Input ->
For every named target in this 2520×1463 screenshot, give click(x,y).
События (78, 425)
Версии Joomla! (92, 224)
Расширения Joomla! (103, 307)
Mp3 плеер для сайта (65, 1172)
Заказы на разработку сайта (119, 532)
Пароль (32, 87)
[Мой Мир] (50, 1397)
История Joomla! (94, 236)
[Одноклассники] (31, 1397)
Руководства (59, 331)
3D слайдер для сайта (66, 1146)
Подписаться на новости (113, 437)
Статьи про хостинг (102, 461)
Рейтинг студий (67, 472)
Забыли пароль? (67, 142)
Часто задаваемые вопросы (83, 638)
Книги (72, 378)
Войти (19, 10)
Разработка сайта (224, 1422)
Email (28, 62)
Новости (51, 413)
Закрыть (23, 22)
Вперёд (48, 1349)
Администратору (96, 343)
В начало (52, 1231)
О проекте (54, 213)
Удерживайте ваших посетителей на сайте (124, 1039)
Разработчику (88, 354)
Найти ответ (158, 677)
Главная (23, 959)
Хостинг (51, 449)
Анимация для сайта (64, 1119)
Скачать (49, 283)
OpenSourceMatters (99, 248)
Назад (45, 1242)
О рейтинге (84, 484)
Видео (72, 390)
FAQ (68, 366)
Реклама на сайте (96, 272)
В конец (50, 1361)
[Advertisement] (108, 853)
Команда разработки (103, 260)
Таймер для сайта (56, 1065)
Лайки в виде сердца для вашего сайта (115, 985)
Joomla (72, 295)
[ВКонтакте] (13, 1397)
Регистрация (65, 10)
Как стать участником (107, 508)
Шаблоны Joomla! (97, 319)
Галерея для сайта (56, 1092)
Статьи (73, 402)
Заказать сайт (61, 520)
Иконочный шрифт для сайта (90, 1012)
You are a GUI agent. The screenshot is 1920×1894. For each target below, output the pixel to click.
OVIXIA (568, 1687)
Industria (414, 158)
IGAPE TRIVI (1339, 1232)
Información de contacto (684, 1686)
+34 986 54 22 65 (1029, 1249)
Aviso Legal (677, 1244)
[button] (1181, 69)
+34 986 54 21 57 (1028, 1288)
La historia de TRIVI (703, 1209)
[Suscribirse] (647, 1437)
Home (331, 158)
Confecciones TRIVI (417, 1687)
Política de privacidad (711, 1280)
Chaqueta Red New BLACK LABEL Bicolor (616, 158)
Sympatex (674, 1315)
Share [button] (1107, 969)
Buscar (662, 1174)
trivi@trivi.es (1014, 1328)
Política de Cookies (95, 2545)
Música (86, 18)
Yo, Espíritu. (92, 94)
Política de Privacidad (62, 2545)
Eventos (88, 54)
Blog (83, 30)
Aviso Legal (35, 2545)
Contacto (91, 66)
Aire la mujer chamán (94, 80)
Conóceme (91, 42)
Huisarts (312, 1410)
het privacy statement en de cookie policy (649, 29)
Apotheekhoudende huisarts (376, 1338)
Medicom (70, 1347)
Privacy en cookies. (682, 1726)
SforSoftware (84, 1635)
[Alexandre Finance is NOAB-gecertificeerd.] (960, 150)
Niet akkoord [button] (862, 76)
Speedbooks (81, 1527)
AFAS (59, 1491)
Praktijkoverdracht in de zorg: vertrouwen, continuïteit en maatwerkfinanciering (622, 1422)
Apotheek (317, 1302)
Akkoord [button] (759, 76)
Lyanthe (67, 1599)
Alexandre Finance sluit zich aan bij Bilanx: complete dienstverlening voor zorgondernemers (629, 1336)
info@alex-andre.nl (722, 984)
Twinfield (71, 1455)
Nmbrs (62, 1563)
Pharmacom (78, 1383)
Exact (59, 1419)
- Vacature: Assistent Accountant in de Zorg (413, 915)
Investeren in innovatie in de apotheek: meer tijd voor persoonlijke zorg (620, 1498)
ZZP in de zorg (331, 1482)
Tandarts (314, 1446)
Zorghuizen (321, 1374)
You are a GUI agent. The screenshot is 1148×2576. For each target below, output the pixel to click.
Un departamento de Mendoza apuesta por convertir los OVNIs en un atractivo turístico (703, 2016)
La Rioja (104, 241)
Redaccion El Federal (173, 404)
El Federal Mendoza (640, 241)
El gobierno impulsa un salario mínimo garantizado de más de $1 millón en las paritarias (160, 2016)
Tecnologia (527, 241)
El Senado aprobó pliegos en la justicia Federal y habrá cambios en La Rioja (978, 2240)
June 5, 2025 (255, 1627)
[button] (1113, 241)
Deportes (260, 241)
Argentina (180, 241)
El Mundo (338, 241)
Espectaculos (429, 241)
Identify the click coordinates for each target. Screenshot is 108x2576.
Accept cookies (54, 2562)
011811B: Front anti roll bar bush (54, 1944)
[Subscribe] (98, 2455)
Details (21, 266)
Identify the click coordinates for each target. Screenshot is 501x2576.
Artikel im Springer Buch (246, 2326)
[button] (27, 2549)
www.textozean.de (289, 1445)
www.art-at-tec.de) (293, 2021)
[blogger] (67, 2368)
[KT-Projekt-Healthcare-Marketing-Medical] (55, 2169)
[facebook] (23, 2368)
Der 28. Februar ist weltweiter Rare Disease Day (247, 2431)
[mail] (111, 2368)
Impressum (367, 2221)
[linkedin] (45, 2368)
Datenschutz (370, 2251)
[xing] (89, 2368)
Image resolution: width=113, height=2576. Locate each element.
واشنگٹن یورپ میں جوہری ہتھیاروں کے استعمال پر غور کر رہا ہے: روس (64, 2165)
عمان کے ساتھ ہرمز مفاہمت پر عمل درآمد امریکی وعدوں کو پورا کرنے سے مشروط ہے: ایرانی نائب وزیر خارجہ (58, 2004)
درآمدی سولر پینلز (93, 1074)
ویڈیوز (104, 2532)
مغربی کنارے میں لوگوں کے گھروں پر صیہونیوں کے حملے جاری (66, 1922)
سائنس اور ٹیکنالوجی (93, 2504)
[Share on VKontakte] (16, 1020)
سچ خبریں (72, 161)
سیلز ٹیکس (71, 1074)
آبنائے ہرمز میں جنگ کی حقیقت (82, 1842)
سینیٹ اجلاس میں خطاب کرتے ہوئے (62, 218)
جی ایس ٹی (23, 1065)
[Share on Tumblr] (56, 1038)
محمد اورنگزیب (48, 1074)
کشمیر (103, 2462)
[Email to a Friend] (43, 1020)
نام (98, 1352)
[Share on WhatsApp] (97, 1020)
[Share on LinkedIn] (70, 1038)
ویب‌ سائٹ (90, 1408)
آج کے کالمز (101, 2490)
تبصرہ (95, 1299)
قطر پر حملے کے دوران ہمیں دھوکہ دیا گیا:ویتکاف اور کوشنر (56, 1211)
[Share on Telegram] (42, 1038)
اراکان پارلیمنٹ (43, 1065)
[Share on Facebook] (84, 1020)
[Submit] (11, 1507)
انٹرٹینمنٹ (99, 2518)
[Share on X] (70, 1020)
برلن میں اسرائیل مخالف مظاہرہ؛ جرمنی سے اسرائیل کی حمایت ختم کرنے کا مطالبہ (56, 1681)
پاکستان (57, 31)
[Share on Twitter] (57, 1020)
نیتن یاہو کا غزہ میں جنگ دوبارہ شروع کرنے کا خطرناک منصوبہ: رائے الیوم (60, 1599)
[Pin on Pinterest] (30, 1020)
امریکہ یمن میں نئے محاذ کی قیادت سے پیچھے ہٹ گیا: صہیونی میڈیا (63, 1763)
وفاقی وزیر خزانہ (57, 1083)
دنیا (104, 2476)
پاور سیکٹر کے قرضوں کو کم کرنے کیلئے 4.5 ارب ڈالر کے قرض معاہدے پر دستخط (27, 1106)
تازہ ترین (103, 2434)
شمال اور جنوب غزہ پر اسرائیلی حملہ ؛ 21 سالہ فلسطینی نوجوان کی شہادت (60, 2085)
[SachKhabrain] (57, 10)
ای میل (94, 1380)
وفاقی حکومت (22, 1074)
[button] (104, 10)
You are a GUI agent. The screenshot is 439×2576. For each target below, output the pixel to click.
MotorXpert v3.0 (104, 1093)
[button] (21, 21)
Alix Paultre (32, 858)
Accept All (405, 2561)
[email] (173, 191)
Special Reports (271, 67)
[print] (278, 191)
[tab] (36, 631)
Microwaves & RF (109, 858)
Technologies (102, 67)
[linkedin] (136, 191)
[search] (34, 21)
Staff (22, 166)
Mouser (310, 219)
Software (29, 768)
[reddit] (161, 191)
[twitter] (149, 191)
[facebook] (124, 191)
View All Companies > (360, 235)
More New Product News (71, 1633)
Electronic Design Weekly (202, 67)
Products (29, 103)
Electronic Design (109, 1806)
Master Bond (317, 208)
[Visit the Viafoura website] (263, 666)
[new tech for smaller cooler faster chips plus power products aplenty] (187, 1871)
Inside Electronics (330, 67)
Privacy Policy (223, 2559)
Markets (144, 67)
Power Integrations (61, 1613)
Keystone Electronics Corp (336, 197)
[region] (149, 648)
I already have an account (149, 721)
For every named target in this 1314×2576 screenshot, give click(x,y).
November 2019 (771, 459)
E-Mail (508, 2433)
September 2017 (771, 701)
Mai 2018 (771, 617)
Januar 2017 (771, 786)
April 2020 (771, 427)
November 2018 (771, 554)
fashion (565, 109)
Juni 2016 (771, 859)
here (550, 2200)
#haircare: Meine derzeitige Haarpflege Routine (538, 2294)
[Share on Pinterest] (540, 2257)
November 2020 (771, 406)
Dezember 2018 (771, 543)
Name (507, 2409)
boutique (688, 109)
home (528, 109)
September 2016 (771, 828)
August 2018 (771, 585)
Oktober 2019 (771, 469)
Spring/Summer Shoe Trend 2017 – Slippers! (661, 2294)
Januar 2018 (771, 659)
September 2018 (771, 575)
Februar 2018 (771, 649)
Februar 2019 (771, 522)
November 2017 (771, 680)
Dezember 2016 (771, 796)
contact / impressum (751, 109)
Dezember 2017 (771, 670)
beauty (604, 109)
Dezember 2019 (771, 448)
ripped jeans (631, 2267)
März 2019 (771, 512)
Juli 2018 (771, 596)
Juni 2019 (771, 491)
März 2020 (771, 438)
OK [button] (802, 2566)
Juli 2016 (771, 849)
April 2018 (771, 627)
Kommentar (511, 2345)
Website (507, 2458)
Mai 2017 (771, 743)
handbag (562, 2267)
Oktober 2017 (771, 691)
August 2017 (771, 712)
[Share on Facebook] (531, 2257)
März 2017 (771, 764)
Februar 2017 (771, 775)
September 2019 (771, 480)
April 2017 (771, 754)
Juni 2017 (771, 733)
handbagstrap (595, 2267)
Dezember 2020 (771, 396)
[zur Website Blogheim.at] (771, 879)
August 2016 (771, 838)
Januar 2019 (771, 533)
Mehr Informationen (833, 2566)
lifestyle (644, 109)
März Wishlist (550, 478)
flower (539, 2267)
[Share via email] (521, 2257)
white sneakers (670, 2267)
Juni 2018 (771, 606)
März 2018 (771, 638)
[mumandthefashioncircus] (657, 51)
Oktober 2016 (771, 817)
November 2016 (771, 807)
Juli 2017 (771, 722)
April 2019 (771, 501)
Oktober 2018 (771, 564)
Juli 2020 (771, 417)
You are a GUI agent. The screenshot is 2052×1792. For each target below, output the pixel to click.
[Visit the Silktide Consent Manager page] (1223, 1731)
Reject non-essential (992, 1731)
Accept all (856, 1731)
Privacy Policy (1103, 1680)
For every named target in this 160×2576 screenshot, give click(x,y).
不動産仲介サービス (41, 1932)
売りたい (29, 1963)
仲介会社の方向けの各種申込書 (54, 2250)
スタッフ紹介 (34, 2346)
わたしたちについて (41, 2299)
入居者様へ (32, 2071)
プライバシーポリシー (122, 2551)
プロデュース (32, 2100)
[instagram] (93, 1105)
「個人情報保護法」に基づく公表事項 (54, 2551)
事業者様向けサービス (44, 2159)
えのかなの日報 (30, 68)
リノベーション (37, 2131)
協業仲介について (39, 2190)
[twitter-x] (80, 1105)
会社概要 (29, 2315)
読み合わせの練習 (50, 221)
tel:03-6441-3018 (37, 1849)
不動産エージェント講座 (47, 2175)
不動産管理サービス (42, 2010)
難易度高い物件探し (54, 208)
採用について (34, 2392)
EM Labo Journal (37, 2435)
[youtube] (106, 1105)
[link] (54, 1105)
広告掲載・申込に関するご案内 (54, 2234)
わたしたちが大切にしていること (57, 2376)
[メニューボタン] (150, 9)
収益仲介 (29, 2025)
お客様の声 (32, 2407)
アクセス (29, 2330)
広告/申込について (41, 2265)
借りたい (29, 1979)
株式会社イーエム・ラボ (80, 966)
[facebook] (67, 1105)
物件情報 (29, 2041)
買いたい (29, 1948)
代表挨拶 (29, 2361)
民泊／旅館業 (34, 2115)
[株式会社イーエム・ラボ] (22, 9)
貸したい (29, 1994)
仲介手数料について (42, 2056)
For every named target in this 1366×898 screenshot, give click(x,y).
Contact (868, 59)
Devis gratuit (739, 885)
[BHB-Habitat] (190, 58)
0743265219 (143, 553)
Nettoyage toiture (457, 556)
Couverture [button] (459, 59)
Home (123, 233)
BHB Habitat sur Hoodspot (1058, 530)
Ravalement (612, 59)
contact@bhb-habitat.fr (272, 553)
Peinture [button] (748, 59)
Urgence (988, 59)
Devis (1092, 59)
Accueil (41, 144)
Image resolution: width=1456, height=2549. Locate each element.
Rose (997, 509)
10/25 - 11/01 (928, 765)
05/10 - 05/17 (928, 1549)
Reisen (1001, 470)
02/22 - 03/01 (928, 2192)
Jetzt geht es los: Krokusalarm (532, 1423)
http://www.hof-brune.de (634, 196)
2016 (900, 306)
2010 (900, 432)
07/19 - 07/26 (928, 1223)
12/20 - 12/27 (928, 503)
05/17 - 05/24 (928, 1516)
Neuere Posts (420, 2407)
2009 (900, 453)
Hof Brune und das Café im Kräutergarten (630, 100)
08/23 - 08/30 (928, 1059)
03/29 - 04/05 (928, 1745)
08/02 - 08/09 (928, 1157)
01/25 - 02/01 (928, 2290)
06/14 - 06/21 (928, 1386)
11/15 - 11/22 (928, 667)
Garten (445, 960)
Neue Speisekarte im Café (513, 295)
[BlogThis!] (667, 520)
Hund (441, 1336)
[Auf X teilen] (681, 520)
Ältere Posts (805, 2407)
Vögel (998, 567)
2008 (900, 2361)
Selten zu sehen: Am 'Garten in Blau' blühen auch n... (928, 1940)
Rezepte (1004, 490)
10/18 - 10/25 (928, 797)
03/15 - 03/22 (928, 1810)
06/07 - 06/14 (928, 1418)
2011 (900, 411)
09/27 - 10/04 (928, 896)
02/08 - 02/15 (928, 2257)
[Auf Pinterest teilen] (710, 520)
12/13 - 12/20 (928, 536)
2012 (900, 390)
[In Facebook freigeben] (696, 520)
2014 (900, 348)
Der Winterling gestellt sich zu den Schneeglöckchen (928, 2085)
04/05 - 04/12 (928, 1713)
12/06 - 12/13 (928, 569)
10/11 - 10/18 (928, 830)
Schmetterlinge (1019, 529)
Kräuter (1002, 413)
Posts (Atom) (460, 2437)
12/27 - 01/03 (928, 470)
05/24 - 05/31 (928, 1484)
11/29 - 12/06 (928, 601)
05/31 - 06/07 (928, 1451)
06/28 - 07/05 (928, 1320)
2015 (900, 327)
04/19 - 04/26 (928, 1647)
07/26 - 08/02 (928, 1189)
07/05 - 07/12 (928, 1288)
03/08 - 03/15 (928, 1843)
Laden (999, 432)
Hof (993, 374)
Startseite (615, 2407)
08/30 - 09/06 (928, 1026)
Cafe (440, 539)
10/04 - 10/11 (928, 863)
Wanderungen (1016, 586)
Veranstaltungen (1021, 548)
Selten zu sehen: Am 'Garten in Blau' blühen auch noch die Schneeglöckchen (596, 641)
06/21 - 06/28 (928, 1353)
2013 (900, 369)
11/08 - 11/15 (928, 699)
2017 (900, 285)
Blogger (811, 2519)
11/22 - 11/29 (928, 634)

Task statement ->
Give back, exactly as written, the stretch from the line with "読み合わせの練習 (50, 221)" through the line with "民泊／旅館業 (34, 2115)", and no other lines from the records above.

Solution ->
読み合わせの練習 (50, 221)
tel:03-6441-3018 (37, 1849)
不動産エージェント講座 (47, 2175)
不動産管理サービス (42, 2010)
難易度高い物件探し (54, 208)
採用について (34, 2392)
EM Labo Journal (37, 2435)
[youtube] (106, 1105)
[link] (54, 1105)
広告掲載・申込に関するご案内 (54, 2234)
わたしたちが大切にしていること (57, 2376)
[メニューボタン] (150, 9)
収益仲介 (29, 2025)
お客様の声 (32, 2407)
アクセス (29, 2330)
広告/申込について (41, 2265)
借りたい (29, 1979)
株式会社イーエム・ラボ (80, 966)
[facebook] (67, 1105)
物件情報 (29, 2041)
買いたい (29, 1948)
代表挨拶 (29, 2361)
民泊／旅館業 (34, 2115)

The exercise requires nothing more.